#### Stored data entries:
++++++++++++++++++++

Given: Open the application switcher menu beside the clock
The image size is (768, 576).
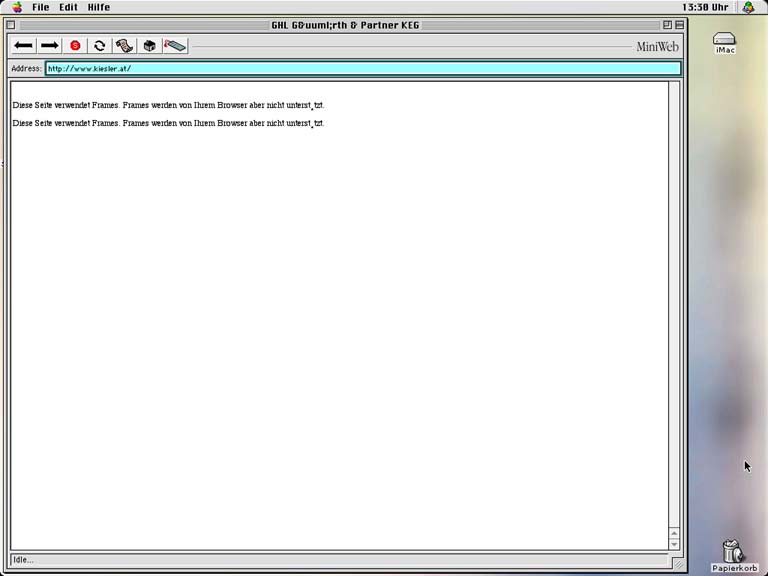Looking at the screenshot, I should (748, 7).
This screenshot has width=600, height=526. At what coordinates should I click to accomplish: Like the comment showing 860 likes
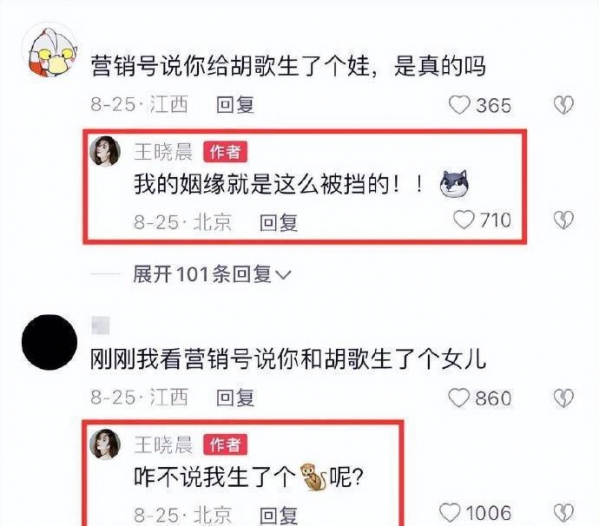pyautogui.click(x=459, y=398)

++++++++++++++++++++

#### WHAT TO DO:
Please retype, exactly and with the pictures left out, the lines from the line containing "This screenshot has" through the last line of the records above.

#### EXERCISE OUTPUT:
This screenshot has width=600, height=526. At what coordinates should I click to accomplish: Like the comment showing 860 likes
pyautogui.click(x=459, y=398)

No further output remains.